Some would say it has something to do with buried feelings about the death of my mother. Some would point out that since both of my parents are alcoholics, there was a good chance I was likely to “catc the disease” of alcoholism from them. Some would say that I’m finall relaxing my inhibitions and joining the party.
So, lately, I’ve been drinking a lot more than I used to. Last weekend at 12:15 or so I all of a sudden walked down to the local liquor imporium and bourght two six-packs of a nice (5%) alcoholic fruity spring water in all three of its flavours. I have known for years that I don’t like beer, but all these fun, light malt beverages like DNA, Hard Lemonade, Twisted Tea, Bacardi Silver, Schmiroff Ice, etc… these don’t usually taste like beer to me, so I can drink quite a lot of them without thinking “this tastes awful”. Per a suggestion of a friend, I recently discovered that while Twisted Tea is not so good on its own, it is great over ice.
So, whereas I used to drink carefully before, only once a month or so, and in moderation so I never vomited, right now I’ve been drinking non-socially lately. Like right now, I’ve had what.. (Teel walks to the next room and counts the empties in the trash…) seven bottles (5%) in the last couple of hours, sitting at home by myself, watching TV and ripping the CDs I’m about to go sell to Zia (if they take them) for store credit, since I spend so goddamned much money on CDs and DVDs there. I drank a couple drinks (before) and a shot and a couple of rum and cokes at Beer Club this Thursday. I drank last Sunday night when Zoe and Amy came over (and drank nothing). I drank last Saturday night (when I bought the DNA t Tops Liquor).
What’s going on?
What happened? Why am I doing this to myself? Why am I sitting around at home by myself and drinking, faster and faster until I can hardly walk straight enough to get the next drink? Why am I buzzed enough to post about my drinking? Normally I censor myself enough to not post when drinking. Normally I censor myself enough to not post at all about drinking. I guess this is part of the change to my posting that I was discussing with my mother before she died a month ago. Or maybe this is incorporating the changes since the death, and the changes before it into some sort of I drink too much and now I’m free enough to post about it sort of thing.

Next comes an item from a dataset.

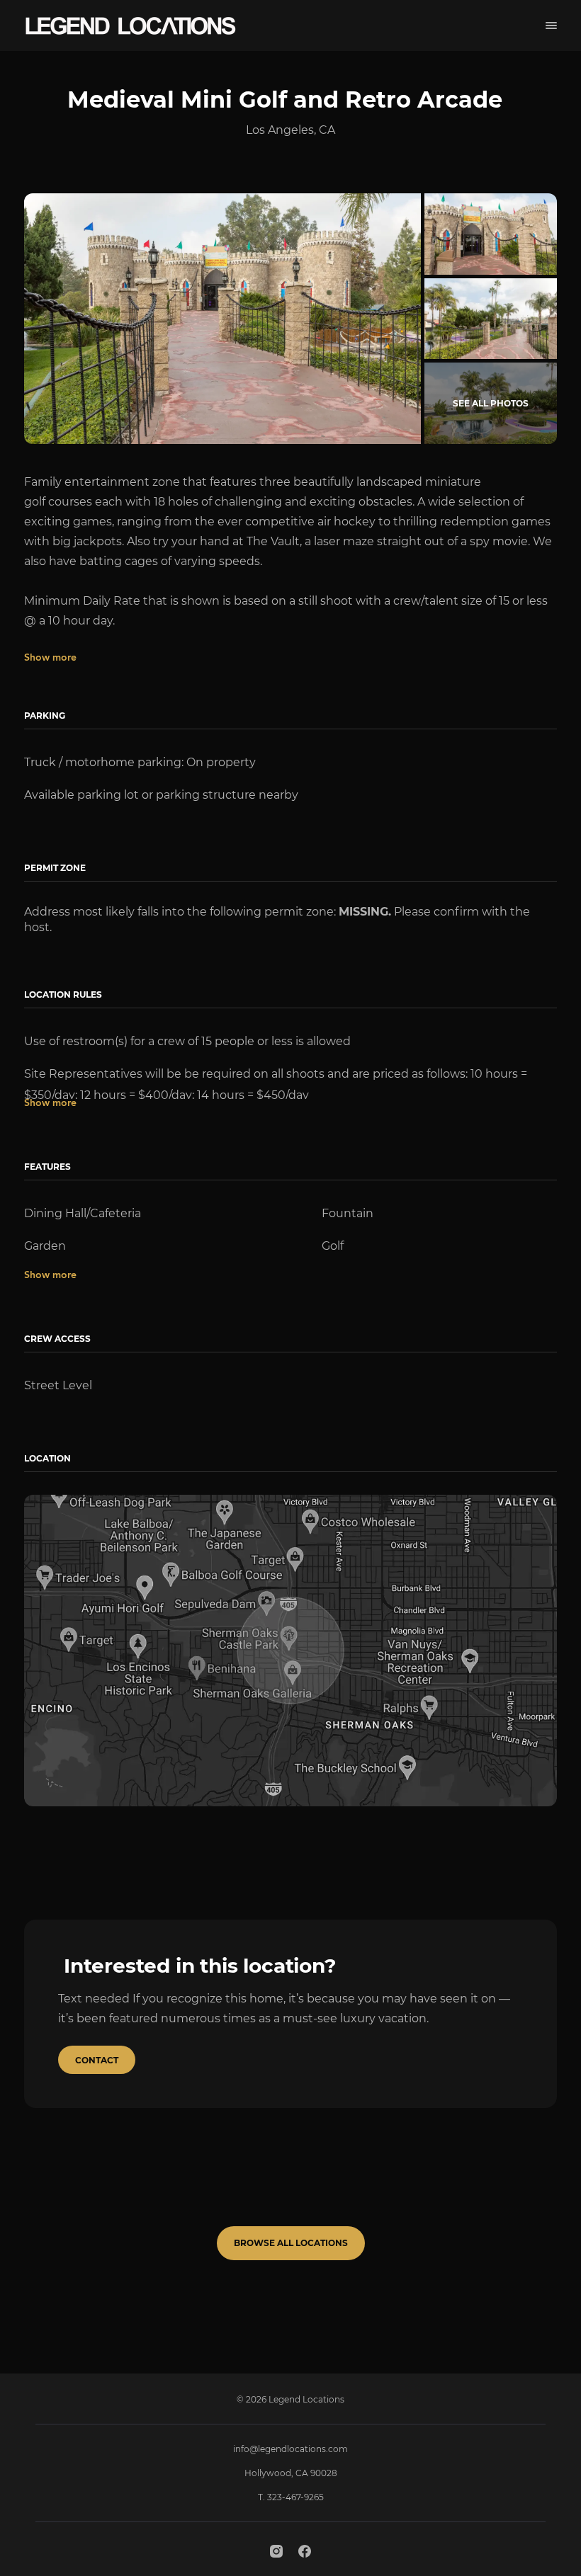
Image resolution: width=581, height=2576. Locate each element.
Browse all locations (291, 2243)
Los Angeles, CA (290, 130)
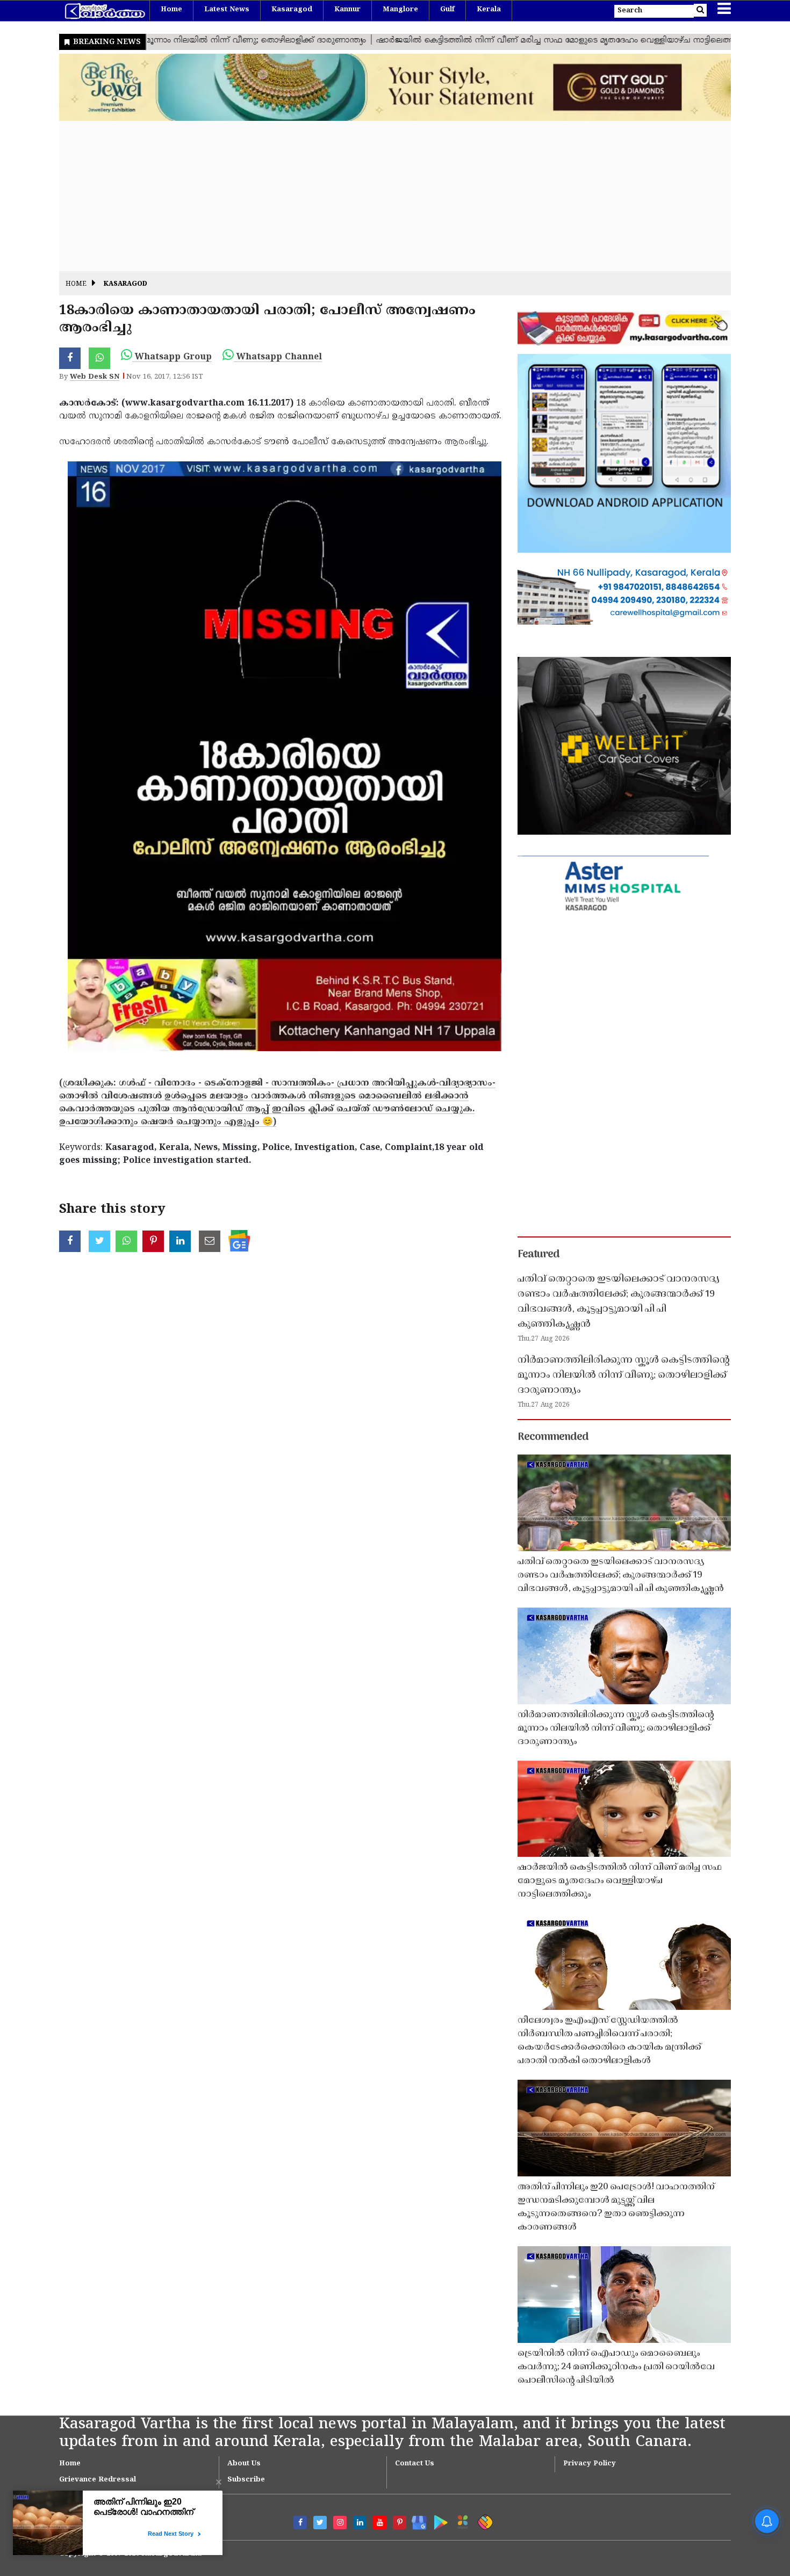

What do you think? Since my mother died, I’ve turned comments back on, so feel free to tell me what a sinner I am for drinking. Or drinking and posting. Or about typos and spelling errors I may have made because I’m typing at 40wpm while totally buzzed. Or about your own problems with yoru mother.
Now that I think about it, that sounds like fun. I can’t really fight with my mother anymore, so if you could post about your ongoing conflicts with your mother, whether about your drinking or your sexuality or her debilitating diseases and refusal to seek proper treatment, post it here, or post it in the forums/
I can’t believe I remembered how to write an HTML tag for a link, just then, as I was writing. Excellent. Time to stop ripping and go sell CDs. Type at you later.